Single-repository multi-module project setup has been chosen for developer's convenience as no specific VCS/CI requirements were provided.
Maven Central and DockerHub have to be available.
OpenJDK 11 and Gradle 6.6.1 were used to develop and test the project.
Gradle bootJar task in root project (or one by one in data-collector and social-rating-calculator subprojects) will build runnable jars. Running applications within IntelliJ should work, too.
Issue POST requests to http://localhost:8000/requests in default configuration
(with provided application.properties
).
Post JSON body with the structure specified in the Test task.
Custom application.properties
files can be specified as usual with Spring Boot.
For example (jar version excluded from filename), java -jar data-collector.jar --spring.config.location=custom-config/
will point
the application to look for configuration in the custom-config
directory
outside the jar file.
Docker has to be installed and configured as a pre-requisite.
The whole project requires Kafka (and hence also Zookeeper) docker images to run.
If run manually service by service, first execute docker-compose up -d
in the root directory
to start up Kafka in Docker;
stop Kafka by docker-compose down -v
run in the same directory
(the -v
key cleans up container data).
Kafka is intentionally configured with single broker as localhost, mostly to avoid hostname resolution need.
Topic is created in Java code with hard-coded "1 partition, replication factor 1" for simplicity.
It is also run as a named ("kafka") image, so take care there are no other docker containers running with the same name.
Get shell in Kafka container docker exec -it kafka /bin/bash
and cd to /opt/kafka/bin
.
The following commands could be helpful to check what is going on:
./kafka-topics.sh --bootstrap-server kafka:9092 --list
./kafka-topics.sh --bootstrap-server kafka:9092 --topic social-rating-topic --describe
./kafka-console-consumer.sh --bootstrap-server localhost:9092 --topic social-rating-topic --from-beginning
The social-rating-calculator
subproject requires Redis container.
If run manually service by service, first execute docker-compose up -d
in the social-rating-calculator
subproject directory
to start up Redis in Docker;
stop Redis by docker-compose down -v
run in the same directory
(the -v
key cleans up container data).
To demonstrate that Redis data is present social-rating-calculator
offers a REST controller
accessible at http://localhost:8100/redis/score/ with plain
GET
against /redis/score
returning list of all data
and /redis/score/{userId}
returning the data for the given userId.
Swagger has not been configured in the project.

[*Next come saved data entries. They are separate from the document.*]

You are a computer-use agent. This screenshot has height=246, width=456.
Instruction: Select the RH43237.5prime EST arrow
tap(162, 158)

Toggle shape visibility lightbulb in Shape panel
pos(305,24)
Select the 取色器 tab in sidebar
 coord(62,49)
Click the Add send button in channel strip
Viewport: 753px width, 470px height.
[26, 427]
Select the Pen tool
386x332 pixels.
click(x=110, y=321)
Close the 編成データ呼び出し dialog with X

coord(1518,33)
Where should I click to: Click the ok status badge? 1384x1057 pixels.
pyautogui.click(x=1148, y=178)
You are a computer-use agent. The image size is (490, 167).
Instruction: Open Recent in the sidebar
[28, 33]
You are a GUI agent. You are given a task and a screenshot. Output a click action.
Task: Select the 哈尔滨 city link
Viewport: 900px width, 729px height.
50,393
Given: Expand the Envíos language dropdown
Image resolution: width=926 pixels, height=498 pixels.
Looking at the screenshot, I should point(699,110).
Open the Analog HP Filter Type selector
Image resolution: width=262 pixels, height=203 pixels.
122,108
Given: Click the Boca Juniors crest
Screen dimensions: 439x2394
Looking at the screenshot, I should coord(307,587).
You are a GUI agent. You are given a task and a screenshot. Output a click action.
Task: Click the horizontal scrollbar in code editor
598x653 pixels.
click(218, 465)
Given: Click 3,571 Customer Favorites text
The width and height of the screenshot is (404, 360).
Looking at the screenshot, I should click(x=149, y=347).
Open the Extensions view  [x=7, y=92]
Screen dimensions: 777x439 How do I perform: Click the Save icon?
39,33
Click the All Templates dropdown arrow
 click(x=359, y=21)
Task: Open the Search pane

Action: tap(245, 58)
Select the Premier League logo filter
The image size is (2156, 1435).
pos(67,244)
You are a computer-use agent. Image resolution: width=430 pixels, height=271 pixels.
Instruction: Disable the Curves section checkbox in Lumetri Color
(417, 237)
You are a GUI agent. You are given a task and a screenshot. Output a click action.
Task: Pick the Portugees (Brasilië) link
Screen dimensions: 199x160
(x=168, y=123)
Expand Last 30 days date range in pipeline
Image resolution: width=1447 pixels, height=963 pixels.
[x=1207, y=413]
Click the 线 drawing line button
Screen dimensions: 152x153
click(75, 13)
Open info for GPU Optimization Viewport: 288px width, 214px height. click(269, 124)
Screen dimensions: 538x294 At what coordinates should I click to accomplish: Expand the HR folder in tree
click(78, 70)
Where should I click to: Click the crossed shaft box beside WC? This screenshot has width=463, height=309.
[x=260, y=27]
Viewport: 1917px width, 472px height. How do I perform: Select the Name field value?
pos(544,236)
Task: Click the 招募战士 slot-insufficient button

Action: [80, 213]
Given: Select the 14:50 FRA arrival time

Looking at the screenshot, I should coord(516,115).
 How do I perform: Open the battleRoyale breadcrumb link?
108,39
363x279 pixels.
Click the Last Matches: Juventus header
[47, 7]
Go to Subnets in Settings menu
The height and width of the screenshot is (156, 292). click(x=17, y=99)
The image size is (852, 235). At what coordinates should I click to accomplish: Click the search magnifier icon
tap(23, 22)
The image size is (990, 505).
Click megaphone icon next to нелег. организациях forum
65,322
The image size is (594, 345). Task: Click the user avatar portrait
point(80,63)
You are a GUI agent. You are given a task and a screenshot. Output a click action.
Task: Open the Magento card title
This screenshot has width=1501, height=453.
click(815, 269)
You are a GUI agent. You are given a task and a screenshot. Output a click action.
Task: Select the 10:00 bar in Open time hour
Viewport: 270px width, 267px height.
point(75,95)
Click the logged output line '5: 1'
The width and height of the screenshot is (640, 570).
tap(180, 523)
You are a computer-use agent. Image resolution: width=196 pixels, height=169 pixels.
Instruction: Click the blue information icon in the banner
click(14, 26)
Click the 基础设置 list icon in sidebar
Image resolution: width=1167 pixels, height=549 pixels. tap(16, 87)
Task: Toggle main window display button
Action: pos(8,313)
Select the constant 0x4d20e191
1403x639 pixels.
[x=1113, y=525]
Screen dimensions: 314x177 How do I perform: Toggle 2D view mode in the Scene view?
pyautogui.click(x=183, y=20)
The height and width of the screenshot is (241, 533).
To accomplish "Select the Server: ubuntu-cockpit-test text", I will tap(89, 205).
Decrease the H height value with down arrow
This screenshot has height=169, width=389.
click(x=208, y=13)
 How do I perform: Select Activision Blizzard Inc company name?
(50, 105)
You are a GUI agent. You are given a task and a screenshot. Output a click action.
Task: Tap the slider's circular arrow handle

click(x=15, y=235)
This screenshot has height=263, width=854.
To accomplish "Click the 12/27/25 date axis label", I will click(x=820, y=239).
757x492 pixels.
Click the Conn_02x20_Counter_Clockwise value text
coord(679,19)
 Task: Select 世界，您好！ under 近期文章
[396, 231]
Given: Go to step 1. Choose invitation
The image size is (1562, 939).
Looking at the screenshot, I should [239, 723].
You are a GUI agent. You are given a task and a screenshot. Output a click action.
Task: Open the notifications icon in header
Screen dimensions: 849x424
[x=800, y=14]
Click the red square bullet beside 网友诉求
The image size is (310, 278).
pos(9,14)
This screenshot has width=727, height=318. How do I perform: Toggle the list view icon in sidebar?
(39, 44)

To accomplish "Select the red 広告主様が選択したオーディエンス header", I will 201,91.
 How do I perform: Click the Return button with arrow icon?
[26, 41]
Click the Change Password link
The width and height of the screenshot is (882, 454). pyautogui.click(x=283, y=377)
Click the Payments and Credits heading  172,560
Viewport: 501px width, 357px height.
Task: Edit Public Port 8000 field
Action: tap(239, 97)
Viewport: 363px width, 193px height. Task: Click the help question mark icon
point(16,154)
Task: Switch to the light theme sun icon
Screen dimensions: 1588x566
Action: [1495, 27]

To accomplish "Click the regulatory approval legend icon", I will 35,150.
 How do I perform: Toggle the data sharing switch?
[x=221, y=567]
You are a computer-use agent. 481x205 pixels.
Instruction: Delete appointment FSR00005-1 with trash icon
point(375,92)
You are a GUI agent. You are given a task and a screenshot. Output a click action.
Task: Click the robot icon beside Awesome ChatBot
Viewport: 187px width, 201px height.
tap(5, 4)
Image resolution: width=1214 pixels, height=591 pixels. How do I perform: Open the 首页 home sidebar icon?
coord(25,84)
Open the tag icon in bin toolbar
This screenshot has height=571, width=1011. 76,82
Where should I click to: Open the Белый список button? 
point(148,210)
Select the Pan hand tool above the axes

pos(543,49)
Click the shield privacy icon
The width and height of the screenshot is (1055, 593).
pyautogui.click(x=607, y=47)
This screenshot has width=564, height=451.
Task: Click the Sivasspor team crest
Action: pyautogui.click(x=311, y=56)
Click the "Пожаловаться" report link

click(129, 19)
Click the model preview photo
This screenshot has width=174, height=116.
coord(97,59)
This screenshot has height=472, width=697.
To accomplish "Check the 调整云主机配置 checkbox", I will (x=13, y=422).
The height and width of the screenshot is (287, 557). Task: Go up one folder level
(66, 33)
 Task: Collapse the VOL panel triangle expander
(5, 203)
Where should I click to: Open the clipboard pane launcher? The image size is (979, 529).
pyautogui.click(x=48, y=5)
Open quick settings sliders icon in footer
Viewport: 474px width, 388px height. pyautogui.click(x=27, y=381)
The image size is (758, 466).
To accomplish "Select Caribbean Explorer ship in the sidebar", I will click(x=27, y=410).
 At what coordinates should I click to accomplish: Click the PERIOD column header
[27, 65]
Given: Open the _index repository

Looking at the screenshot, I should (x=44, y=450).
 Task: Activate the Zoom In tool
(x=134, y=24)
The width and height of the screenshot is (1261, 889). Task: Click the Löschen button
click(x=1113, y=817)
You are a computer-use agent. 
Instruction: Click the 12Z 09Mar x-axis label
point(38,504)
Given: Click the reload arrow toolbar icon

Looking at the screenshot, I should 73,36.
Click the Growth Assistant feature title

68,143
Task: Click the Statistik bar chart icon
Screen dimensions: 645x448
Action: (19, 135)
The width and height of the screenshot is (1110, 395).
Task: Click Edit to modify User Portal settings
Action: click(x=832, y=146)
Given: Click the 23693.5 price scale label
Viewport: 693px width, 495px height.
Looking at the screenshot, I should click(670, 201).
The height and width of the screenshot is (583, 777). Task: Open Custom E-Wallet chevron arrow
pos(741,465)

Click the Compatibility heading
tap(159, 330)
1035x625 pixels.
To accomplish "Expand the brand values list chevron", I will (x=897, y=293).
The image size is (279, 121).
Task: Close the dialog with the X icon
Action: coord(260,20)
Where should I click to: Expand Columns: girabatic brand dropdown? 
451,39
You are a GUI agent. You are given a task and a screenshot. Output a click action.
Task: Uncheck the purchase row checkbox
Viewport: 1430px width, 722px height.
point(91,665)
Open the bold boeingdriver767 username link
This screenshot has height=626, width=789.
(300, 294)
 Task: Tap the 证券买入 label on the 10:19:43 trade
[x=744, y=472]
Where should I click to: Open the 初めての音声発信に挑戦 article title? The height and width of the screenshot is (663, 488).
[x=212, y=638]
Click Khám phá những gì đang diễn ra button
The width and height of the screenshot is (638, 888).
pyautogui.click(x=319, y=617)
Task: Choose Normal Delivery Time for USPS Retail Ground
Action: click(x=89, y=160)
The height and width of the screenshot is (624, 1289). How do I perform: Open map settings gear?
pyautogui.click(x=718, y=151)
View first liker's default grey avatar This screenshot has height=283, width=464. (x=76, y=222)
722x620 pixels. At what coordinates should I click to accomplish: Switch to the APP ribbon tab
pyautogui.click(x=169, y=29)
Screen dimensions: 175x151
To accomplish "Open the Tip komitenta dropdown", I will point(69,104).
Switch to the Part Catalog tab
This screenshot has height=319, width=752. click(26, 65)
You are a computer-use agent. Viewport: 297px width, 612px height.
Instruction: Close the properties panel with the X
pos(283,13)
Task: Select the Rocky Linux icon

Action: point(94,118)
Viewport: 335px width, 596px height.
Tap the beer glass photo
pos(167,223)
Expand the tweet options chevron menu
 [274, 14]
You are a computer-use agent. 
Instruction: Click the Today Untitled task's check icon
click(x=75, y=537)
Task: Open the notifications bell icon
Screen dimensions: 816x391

Normally issues of this kind are communicated back to analyst and/or orderer of development to verify if approaches are acceptable and to find out what to do if not.
The controller added to the social-rating-calculator
was not ordered
initially and opens up a new potential attack vector the orderer shall
at least be aware of.
Age in input is deemed to be provided as int
and not "arbitrary number".
Score is calculated as double
without explicit rounding and without explicit precision.
Score is printed to console (according to Test task) with default %f
formatting
while stored in Redis "as is". The difference can be demonstrated e.g. with seed value 0.254 and age value 92:
console output will be 23.368000 while Redis-stored data be 23.368000000000002.
"Username" stored in Redis is calculated as "firstname and lastname separated by a space"
and referred to as userId
in both Redis-stored data and related REST API.